Les principes de contrôle de risque par les entrepreneurs peuvent donc se résumer ainsi : les entrepreneurs ne font que des choses qu’ils savent faire avec ce qu’ils ont sous la main, ils réduisent l’ambition de chaque action envisagée jusqu’au point où le coût de l’échec est acceptable et ils co-créent leur prochaine action pour permettre l’action malgré l’incertitude (chaque partie prenante ne misant qu’une perte acceptable, si l’action est un échec, on peut recommencer).
Rendre l’action possible
Ces trois principes combinés réduisent aussi bien le risque d’échec que son coût s’il advient. Ils permettent de cesser de voir la réussite ou l’échec comme une variable binaire. Un projet entrepreneurial devient une succession d’actions ; certaines échouent, mais parce qu’on a visé petit de façon à ce que le coût de leur échec soit supportable, l’échec ne remet pas en question la poursuite du processus, tandis que d’autres réussissent et permettent d’avancer.
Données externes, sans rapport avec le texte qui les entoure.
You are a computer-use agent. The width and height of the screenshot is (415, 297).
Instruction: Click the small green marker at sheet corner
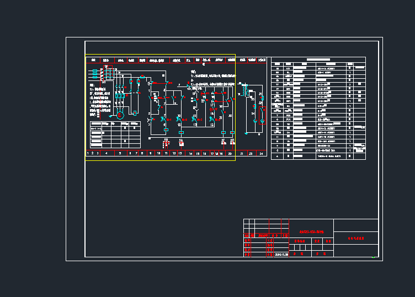(373, 257)
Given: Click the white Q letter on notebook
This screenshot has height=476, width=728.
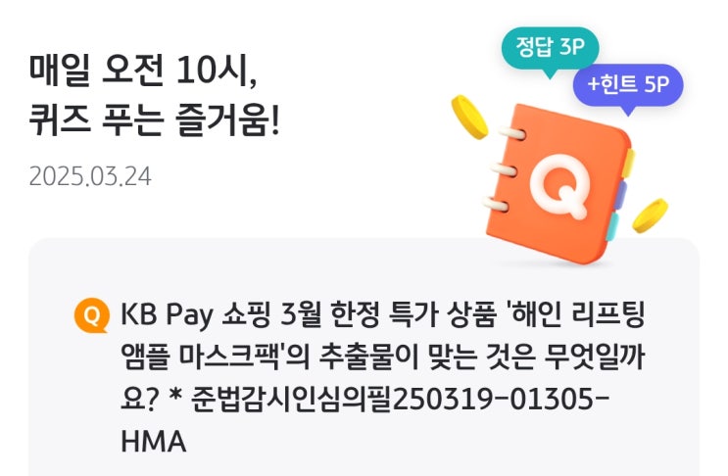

L’application de ces trois principes montre que la croyance selon laquelle les entrepreneurs aiment le risque est en fait un mythe. Les entrepreneurs n’aiment pas le risque ; ils l’acceptent, mais cherchent à le contrôler au travers de ces trois principes. Le mot contrôle est ainsi tout à fait central dans l’effectuation. Les théories classiques de l’innovation et de l’entrepreneuriat, et en fait du management en général, sont basées sur une logique de prédiction : il faut prévoir son marché pour pouvoir déterminer une position favorable ; l’effectuation au contraire repose sur une logique de contrôle. Si je contrôle mon environnement, je n’ai plus besoin de le prédire. Le contrôle du risque est donc l’une des dimensions essentielles par laquelle les entrepreneurs sont capables de transformer leur environnement. Il n’aura pas échappé au lecteur que ces principes vont au-delà du seul domaine entrepreneurial ; ils s’appliquent également au niveau personnel et au niveau de l’organisation. Ils sont ce qui permet l’action dans un environnement incertain.